Because Asian communities in Western states typically make up no more than 5% of the total population, diversity within the group is often overlooked. The model minority label relies on the aggregation of racially-neutral success indicators like higher education and household income. However, in policy context, salient issues like police violence and hate crimes are rooted in ethnicity and a color-blind approach that fails to remedy the historical disadvantages faced by certain marginalized migrant and immigrant communities. Western countries with Asian diasporic communities naturally have different relations with its Asian citizens. However, the artificial pitting of established minority communities against the new migrant workers and immigrants occurs across borders and contributes to the sentiment that anti-Asian violence is trending.
The first step towards addressing these subversive issues is through data. Institutional solutions like more comprehensive data collection process and data disaggregation can help reveal how pervasive incidents involving anti-Asian sentiments are on a transnational scale. Similar to how France does not collect race-based statistics, the United States has neither a dataset nor an apparatus in place that can report national hate crime trends. While local authorities are in a much better position to document discriminatory hate crimes and violence, not all communities see such as a priority.
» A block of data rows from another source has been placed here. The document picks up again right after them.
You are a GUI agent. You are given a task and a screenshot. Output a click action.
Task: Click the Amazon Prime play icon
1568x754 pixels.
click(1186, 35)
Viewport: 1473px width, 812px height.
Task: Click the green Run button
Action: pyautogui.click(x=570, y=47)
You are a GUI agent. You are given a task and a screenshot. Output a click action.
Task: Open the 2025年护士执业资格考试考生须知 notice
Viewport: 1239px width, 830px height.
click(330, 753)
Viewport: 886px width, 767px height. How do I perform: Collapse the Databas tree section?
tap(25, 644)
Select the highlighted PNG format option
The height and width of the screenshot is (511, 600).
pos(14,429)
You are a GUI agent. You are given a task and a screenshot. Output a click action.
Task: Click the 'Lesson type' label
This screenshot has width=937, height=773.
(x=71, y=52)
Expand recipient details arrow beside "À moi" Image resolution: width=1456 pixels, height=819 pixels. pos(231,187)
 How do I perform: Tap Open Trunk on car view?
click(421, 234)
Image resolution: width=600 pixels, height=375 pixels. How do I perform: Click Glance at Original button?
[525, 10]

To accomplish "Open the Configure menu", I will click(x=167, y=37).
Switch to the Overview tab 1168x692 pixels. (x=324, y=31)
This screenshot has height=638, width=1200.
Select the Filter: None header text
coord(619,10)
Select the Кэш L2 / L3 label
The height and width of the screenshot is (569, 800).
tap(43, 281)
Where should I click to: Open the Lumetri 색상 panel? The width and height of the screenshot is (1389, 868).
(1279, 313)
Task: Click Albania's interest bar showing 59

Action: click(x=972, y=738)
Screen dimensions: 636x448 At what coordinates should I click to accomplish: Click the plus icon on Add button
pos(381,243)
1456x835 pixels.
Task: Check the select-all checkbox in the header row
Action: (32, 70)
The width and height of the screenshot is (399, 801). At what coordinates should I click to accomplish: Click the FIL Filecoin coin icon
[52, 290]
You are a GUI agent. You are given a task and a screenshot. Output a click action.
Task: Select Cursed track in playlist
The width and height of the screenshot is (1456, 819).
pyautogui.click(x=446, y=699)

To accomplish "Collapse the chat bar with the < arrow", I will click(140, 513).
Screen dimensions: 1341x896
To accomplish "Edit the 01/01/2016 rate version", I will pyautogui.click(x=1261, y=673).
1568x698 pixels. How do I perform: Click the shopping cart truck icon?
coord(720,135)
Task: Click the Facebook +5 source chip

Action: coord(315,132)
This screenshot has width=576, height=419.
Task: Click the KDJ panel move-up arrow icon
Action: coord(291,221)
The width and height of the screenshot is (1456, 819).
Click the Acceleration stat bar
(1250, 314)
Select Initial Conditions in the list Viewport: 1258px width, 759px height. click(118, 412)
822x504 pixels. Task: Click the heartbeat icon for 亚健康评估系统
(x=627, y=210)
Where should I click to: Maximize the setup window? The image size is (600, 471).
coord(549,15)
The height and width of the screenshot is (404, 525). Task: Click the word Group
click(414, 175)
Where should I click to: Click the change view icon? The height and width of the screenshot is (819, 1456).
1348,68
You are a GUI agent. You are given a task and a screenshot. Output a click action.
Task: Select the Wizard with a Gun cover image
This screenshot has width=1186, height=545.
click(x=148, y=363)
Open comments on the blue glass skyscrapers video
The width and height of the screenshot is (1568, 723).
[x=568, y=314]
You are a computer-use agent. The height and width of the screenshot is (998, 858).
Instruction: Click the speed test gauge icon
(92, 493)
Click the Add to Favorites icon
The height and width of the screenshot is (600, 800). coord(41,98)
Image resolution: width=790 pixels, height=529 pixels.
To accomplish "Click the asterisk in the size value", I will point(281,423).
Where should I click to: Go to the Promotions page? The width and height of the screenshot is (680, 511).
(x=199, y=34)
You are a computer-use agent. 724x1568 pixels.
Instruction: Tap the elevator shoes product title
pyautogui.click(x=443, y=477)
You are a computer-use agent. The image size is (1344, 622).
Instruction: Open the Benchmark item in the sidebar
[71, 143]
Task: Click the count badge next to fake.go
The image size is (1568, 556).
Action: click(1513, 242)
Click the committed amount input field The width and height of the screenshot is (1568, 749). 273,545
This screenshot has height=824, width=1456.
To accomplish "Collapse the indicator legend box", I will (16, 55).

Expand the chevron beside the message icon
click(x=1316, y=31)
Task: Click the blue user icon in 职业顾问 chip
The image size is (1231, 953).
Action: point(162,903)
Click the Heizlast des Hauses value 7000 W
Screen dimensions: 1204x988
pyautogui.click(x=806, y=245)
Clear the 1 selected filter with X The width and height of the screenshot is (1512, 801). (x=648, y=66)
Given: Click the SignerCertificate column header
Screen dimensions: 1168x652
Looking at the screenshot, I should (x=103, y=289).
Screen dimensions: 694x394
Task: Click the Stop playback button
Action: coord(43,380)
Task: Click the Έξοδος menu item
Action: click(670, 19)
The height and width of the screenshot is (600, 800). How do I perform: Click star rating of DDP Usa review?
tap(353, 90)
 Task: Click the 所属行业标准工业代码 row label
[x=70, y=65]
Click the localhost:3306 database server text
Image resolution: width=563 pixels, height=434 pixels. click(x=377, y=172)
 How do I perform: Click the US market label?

We must actively question and challenge the narrative that insufficient data on a particular issue indicates a non-issue, especially in the context of racially-motivated violence. The deaths of Trayvon Martin, Michael Brown, Eric Garner, and many more unarmed Black men and women, the blatant profiling of and discrimination against Muslim Americans, and the disregard of undocumented immigrants have shown that law enforcement in the United States will not make race-conscious institutional changes until public scrutiny is applied and malpractice is exposed. Most of these re-structural efforts have been led by the black and brown community, which needs to be acknowledged and contributed to by Asian communities. Asian immigrants who enjoy greater degrees of assimilation and model minority status must remember that their counterparts in other countries may not receive the same safety from police violence, and that racial-neutral success indicators will never be enough to overcome the racism and discrimination.